Yuri Artibise talked about coop housing.
And Lyndsey Poaps talked about the problems of finding rental housing in a city with a vacancy rate of about 1%.
Because the people who are having problems finding housing are not just those at the bottom (and the edges) of the economic strata — they are middle class people, too.
In this article in the Vancouver Courier about the panel, Lyndsey Poaps is quoted as saying
“If we want to change the culture so that this becomes a city where people have expectations that they’ll rent for life — bring it on,” said panelist Lyndsay Poaps, a former park board commissioner who rents part of a duplex with her family on the East Side. “But the gap between that culture and our reality is like the Grand Canyon.”
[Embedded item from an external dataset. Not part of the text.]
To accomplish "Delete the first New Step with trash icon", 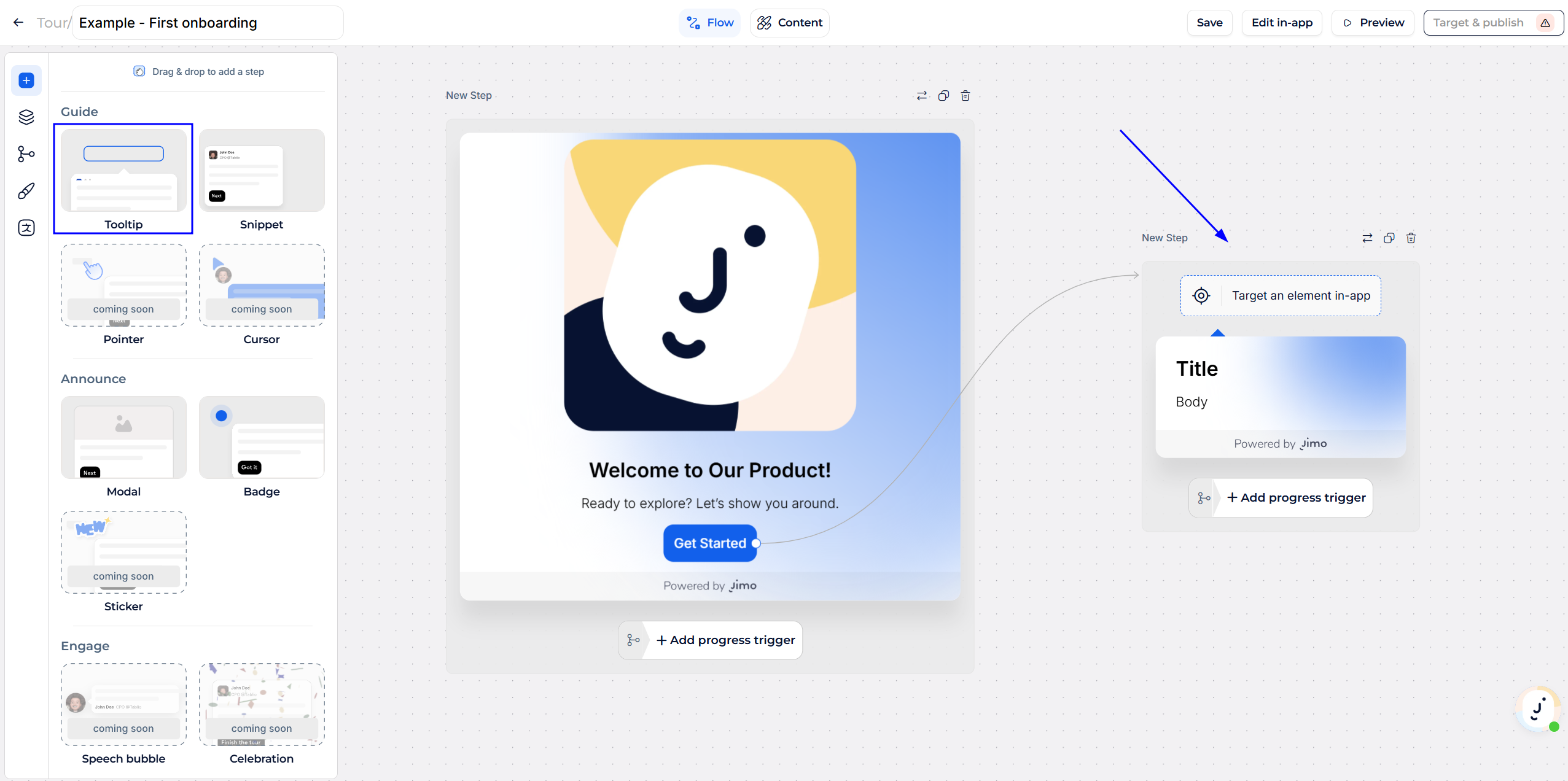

Over and over, when talking about rentals in Vancouver, you bump up against that cultural problem — the concept that people in Metro Vancouver don’t rent their homes. They buy. The idea that you’ll rent one home for twenty years or more — that’s European! Back in Montreal you’ll find that — but not here! Vancouver isn’t a city of renters.
Except it is.
I’m not just talking about the fact that every house on our street has some form of rental housing — whether it’s a laneway, a basement suite, or a house subdivided into two or more suites. Nope. That’s just anecdote.
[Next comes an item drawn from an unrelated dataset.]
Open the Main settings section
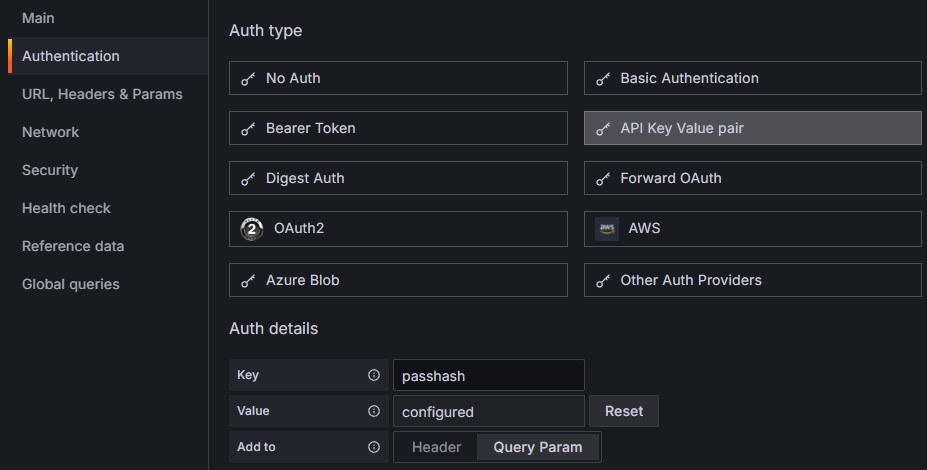 pos(38,18)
Vancouver is a city of renters.
Let’s look at the percentage of people renting in the Metro Vancouver area:
It’s not just in the west end of the city, either, where you find a high percentage of renters. Throughout the central area (including Kitsilano and Shaughnessy) nearly 70% of the housing is rental. (Thanks, CMHC for the info.)
How does that compare to Montreal? You know, where “everybody” rents rather than buys?
Sure, in the inner city it’s higher — but not much — but in the central area it’s less.
In central London, England, the rental rate is about 73%. High, as was expected, but about that of Vancouver. Even in Vienna, the city of government-owned and subsidized housing rental, the rental rate is about 75%.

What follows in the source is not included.